Ressource bocagère et rendement de la haie

 

L'Ouest de la France, une zone bocagère

La ressource agricole et forestière en bois est très importante sur le territoire du Grand Ouest de la France, et elle est en grande partie accessible aux agriculteurs eux-mêmes puisqu'ils sont les gestionnaires de leurs haies, bosquets et de la forêt paysanne.

Or, l'exploitation traditionnelle de la ressource en bois agricole a été délaissée depuis quelques décennies au profit des activités croissantes de l'exploitation agricole ; le coup de grâce a été asséné dans certaines régions avec les périodes de remembrement accélérant la disparition des haies et des talus : l'agriculteur " moyen " du début du XXI ème siècle a perdu l'habitude de l'entretien de sa ressource en bois et n'y voit pas un intérêt direct.
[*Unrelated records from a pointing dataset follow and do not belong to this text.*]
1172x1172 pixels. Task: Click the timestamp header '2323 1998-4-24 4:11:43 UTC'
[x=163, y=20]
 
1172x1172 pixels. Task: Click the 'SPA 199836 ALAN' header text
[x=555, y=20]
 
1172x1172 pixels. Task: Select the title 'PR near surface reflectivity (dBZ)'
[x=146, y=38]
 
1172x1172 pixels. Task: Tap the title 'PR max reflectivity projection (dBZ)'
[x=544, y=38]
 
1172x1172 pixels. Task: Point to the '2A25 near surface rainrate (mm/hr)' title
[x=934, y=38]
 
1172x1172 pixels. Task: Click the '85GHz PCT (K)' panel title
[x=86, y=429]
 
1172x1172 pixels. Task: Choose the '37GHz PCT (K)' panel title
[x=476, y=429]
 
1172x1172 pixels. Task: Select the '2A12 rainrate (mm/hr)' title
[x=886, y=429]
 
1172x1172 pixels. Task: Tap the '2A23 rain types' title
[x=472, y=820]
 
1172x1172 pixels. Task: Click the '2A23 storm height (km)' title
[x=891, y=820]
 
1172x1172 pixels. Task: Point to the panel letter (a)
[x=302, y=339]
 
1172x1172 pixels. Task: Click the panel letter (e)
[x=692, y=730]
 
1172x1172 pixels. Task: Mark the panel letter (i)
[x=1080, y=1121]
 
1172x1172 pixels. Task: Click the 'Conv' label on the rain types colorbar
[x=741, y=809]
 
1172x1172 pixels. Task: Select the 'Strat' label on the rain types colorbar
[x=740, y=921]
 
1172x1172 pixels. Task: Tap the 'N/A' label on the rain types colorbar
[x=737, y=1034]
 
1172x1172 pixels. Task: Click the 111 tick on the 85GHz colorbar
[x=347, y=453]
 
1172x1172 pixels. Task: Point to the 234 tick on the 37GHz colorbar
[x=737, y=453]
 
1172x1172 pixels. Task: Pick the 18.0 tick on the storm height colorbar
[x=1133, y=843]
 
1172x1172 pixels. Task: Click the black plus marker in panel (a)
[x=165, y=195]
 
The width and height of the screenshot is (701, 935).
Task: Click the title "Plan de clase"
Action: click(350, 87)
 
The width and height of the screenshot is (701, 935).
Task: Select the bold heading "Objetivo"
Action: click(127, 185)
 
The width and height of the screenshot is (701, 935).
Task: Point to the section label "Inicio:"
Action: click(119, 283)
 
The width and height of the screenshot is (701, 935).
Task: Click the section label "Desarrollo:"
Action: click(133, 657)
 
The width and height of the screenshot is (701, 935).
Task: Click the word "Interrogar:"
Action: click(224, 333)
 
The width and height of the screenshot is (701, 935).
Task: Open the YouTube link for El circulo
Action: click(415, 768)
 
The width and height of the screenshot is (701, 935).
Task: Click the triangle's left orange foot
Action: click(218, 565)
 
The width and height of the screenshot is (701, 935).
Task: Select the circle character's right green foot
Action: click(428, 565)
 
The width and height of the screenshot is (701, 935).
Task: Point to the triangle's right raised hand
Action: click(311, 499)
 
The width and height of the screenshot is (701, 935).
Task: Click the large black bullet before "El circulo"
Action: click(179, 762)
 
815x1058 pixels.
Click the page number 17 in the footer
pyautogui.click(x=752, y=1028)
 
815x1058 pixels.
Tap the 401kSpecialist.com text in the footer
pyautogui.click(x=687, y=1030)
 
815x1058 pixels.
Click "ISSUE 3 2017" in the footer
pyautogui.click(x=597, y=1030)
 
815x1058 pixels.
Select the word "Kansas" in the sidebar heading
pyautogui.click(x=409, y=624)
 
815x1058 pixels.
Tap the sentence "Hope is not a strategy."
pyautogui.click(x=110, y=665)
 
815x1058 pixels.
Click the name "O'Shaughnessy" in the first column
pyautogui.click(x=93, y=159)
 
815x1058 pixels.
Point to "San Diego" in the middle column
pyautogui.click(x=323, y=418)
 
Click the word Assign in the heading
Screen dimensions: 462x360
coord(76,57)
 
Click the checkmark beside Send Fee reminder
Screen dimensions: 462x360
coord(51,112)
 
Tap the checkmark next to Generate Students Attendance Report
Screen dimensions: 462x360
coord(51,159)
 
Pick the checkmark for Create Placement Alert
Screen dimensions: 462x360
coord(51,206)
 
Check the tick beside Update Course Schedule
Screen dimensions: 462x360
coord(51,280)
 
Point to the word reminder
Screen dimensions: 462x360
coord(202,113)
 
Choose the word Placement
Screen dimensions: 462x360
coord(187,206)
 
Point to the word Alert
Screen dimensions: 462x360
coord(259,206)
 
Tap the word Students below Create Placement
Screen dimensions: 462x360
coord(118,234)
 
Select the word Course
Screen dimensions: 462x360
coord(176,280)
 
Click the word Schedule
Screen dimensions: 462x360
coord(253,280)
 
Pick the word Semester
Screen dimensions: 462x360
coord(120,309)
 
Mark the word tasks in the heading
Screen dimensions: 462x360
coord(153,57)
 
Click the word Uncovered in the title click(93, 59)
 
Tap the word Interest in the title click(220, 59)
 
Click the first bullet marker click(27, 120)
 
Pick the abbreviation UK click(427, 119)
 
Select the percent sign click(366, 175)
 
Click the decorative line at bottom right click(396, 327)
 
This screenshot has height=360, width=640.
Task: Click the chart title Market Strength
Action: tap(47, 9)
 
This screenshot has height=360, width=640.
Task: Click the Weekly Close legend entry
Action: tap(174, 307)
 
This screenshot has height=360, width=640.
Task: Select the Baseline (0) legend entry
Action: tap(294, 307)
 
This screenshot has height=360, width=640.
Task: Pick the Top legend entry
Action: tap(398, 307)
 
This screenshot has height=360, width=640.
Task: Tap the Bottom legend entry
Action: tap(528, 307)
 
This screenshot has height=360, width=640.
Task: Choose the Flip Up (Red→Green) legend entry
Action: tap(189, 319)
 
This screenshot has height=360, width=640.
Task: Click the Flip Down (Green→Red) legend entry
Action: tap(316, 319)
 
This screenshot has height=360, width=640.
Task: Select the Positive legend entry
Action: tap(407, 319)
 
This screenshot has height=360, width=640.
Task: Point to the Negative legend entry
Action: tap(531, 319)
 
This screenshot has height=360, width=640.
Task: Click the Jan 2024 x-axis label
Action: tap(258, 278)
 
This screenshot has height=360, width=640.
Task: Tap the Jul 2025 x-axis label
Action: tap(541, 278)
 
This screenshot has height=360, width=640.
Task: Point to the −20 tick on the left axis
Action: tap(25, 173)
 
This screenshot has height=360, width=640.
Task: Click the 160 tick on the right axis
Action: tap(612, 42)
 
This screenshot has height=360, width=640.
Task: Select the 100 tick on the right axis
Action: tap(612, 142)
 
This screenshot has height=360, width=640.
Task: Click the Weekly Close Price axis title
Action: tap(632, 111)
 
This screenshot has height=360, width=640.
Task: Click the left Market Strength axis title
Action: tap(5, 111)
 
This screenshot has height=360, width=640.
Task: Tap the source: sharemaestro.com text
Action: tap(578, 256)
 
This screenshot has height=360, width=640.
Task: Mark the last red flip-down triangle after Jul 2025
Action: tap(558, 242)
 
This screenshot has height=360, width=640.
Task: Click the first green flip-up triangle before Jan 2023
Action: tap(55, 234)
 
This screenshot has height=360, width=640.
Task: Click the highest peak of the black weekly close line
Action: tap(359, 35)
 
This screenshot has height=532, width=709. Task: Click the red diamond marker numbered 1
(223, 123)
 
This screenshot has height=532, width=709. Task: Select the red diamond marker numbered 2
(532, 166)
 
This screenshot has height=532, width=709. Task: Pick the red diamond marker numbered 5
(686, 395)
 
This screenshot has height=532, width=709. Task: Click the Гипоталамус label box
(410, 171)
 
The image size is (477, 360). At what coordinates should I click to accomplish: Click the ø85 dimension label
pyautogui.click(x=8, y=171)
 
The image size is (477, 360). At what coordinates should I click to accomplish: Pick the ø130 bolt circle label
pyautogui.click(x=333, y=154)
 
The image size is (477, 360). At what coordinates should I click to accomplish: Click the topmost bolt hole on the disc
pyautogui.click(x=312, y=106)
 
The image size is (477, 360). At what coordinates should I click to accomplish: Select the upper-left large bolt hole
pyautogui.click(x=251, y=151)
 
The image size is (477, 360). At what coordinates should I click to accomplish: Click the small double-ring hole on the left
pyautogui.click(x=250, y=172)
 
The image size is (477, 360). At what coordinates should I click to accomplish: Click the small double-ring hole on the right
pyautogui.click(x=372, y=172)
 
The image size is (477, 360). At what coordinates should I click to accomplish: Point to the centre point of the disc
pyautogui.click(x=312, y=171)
En effet, il a d'une part le souvenir de la pénibilité importante de la corvée de bois que faisaient ses parents et d'autre part, il n'a plus de temps à y consacrer.

Au delà des intérêts économique et agronomique que présentent la réhabilitation des haies et l' autoconsommation de bois sur l'exploitation, la mobilisation du bois d'origine agricole permet de contribuer à l' entretien des espaces ruraux. Par ailleurs, elle peut contribuer à la création ou a la pérennisation d'emplois locaux : en effet, l'acquisition d'une déchiqueteuse en cuma nécessite souvent l'intervention d'un salarié pour assurer la maintenance et le déplacement de la machine. De même, l'installation d'une chaudière automatique permet de faire travailler les artisans locaux.

Elle peut enfin contribuer au développement de nouvelles ressources financières pour le monde agricole : à travers la mise au point de nouvelles technologies de chauffage au bois pour le particulier, les agriculteurs seraient de nouveau les premiers utilisateurs de cette ressource, mais il est également tout a fait envisageable de voir des groupes d'agriculteurs s'organiser pour livrer totalement ou en partie du bois énergie pour les collectivités. A travers la filière bois-énergie, il serait donc possible d'envisager de nouvelles collaborations entre la ville et la campagne, point essentiel pour assurer le développement et la pérennisation de cette filière émergente.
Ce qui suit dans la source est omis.